Il risquait une peine de prison ferme maximale de dix ans. Si la relaxe a accompagné la majeure partie de ses chefs d’accusation que ceux plus infamants de corruption passive et de complicité de trafic d’influences poussés par le parquet national financier (PNF) alors qu’entre 2005 et 2007, où il n’était pas encore président de la République un « détail » ayant son importance, mais bien « seulement » ministre de l’Intérieur et candidat ! Et préparait sa campagne électorale victorieuse contre Ségolène Royal. Il était suspecté de financement illégal de sa campagne facilité par les largesses du régime libyen et tout particulièrement par son président de l’époque, le colonel Mouammar Kadhafi, dont…on connaît la fin tragique et aussi quelques années plus tôt son campement lors de sa réception officielle (en grandes

pompes) par le chef de l’Etat, Nicolas Sarkozy, dont l’une de ses ministres, Rama Yade, s’était bruyamment émue à l’époque ! A la fois de cette venue de « l’infréquentable » dictateur de Tripoli qui alors aspirait à redorer un blason international pour le moins « rouge sang «  et du cérémonial inédit et choquant dans l’un des jardins des palais de la République !

Douze années de calomnie selon « Sarko » mais pas une preuve avérée de sa culpabilité. Même s’il était reconnu coupable d’association de malfaiteurs (un jugement un peu fourre-tout dans le jargon judiciaire) à l’instar de son proche collaborateur Claude Guéant, le plus malmené dans cette affaire de financement illégal de la campagne présidentielle et l’ancien ministre de l’Intérieur et son ami de longue date, Brice Hortefeux.

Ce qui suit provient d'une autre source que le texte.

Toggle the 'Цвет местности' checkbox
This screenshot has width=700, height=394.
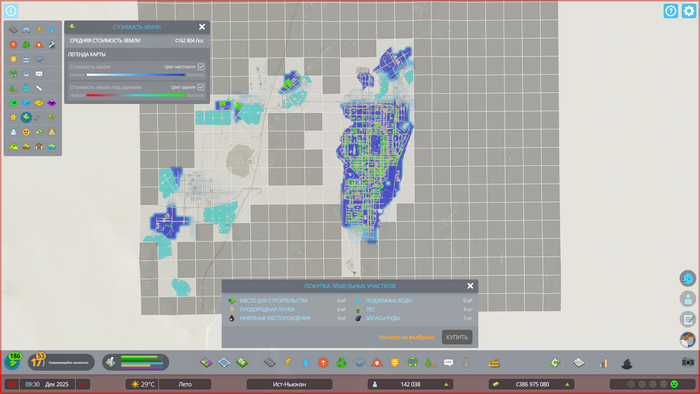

Un autre ancien ministre et actuel député sous la bannière du parti Renaissance, Éric Woerth, lui, a été relaxé de la totalité de ses chefs d’accusation…

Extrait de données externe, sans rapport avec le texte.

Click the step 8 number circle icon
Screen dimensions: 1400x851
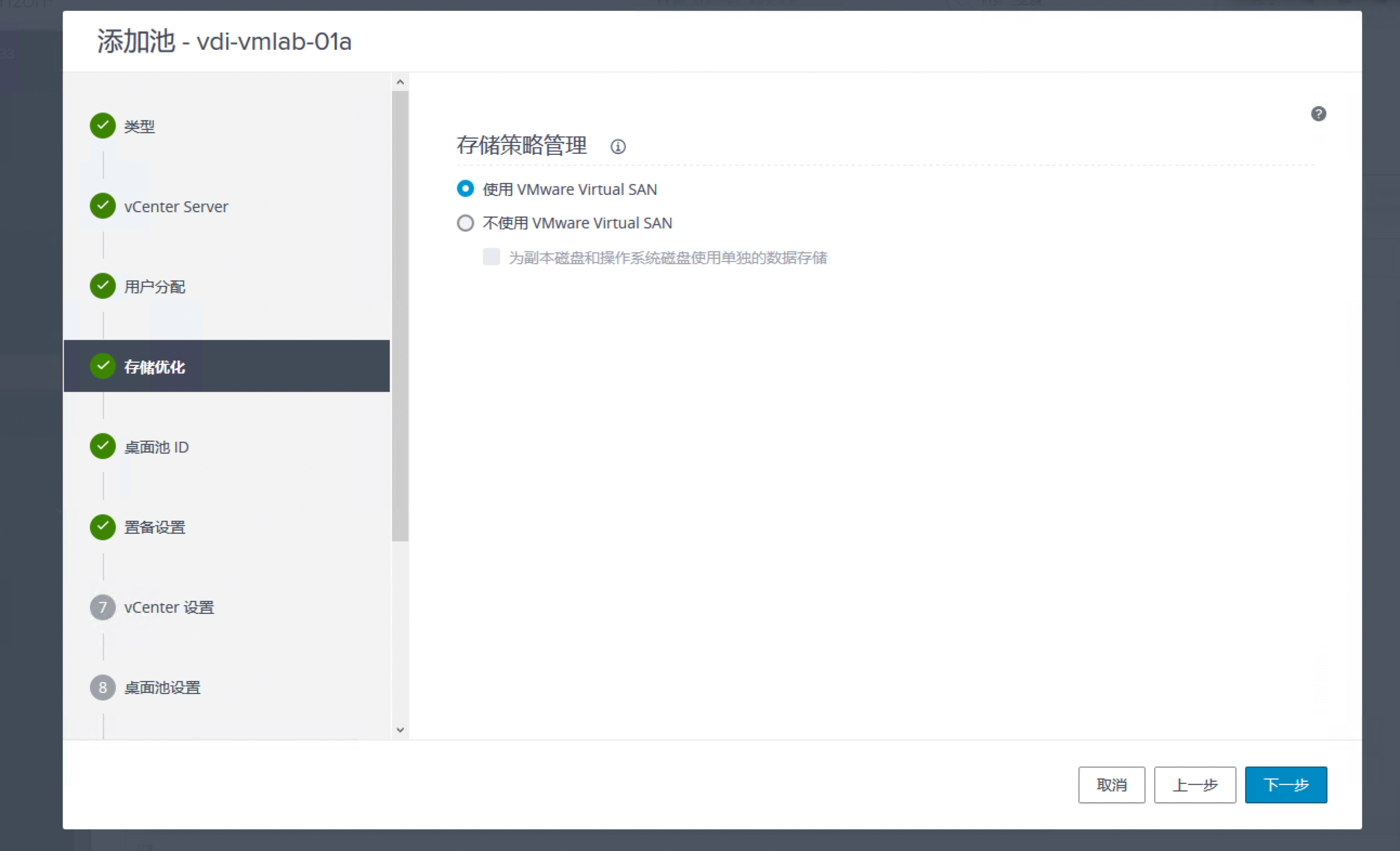pyautogui.click(x=103, y=688)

Il n’empêche et « je vais vous le dire » une phrase souvent reprise par l’ex de l’Élysée, dans l’attente du quantum de la peine (forcement moindre que celle que risquait l’ancien président) on va tout de même assister à une première historique dans la V e République, voir un ancien locataire de l’Élysée être jugé coupable d’association de malfaiteurs. Ce qui n’est tout de même pas rien ! Même si on peut dire qu’il semblait s’en tirer, sinon avec les honneurs, mais finalement pas si mal !

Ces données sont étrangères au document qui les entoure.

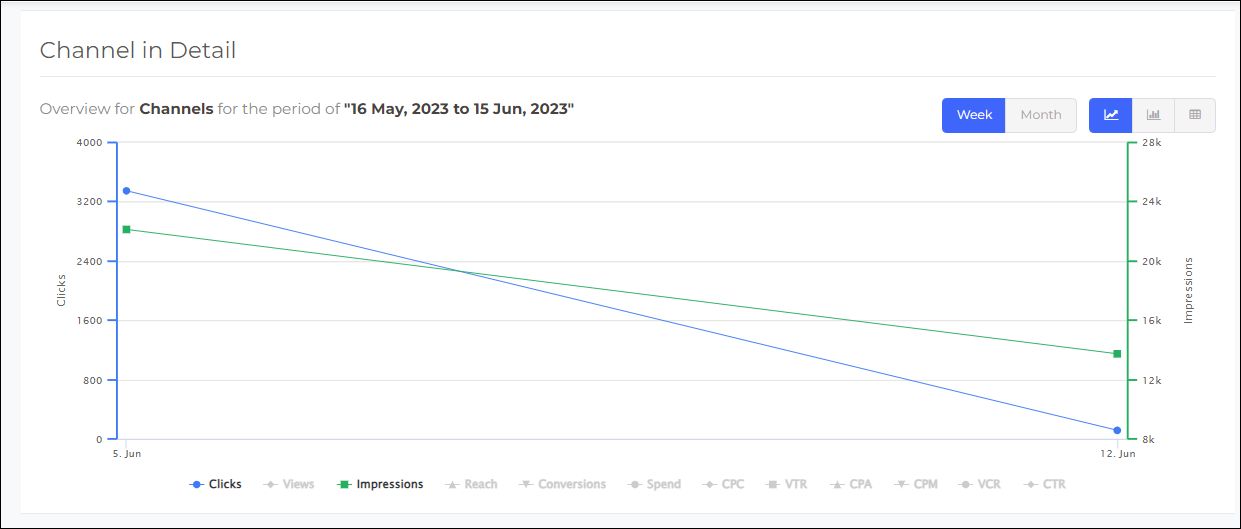Switch to bar chart view icon
Viewport: 1241px width, 529px height.
[1153, 115]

Enfin c’est ce qu’on pouvait penser vers 11 heures, ce matin. À suivre bêtement peut-être les réactions de tous les journalistes. Ébahis à la lecture du jugement. Et puis à 13 heures passées le coup de tonnerre dans le palais de justice et à dire vrai avec les chefs d’accusation abandonnés , une condamnation inattendue. Cinq ans de prison ferme. Avec en plus un mandat de dépôt différé avec exécution provisoire. Le pire du pire pour l’intéressé même si l’exécution n’interviendra que d’ici à un mois ! Un épilogue et invraisemblable deux heures plus tôt. Quelle stupeur dans la salle alors que la corruption n’avait pas été retenue ! On n’était vraiment pas dans la douceur de la peine ! La petite musique de « la République des juges » beaucoup moins laxiste lorsqu’il s’agit de frapper très fort un politique, plutôt qu’un délinquant coupable des pires méfaits, va beaucoup tourner en boucle. Et que de comparaisons enviseagables. Pour une première historique de la V République et un véritable choc dans l’opinion française et à l’étranger d’une peine d’une sévérité extrême. On était bien éloigné de l’image de l’homme courage qui, en tant que maire de Neuilly-sur-Seine, bien avant d’être élu président, avait bravé « Human bomb » dans la classe d’une école de sa ville ! Terrible comparaison…Et puis à sa sortie de la salle d’audience, face caméras, il a annoncé à la fois son intention de faire appel de cette condamnation et son extrême combativité. « Je dormirai la tête haute en prison. On sait où me trouver. Il n’est pas dans mes intentions de me dérober. Je me battrai jusqu’à mon dernier souffle » .

« Je suis relaxé sur trois des quatre chefs d’accusation et la Justice pensait m’humilier et c’est la France qui aujourd’hui est humiliée ». « Cette injustice est scandaleuse, je suis innocent et la haine n’a décidément aucune limite » . L’animal politique « Sarko » n’a pas encore dit son dernier mot. A-t-il été victime pour autant d’une justice d’exception ? Le doute est permis et il n’a pas bénéficié en la circonstance à l’accusé ! Qui vient d’entrer dans la…cour très restreinte des chefs d’Etat et souverains condamnés à…mort pour le premier, Louis XVI et le maréchal Pétain gracié par le général de Gaulle ! Une comparaison certes audacieuse…chacun en conviendra.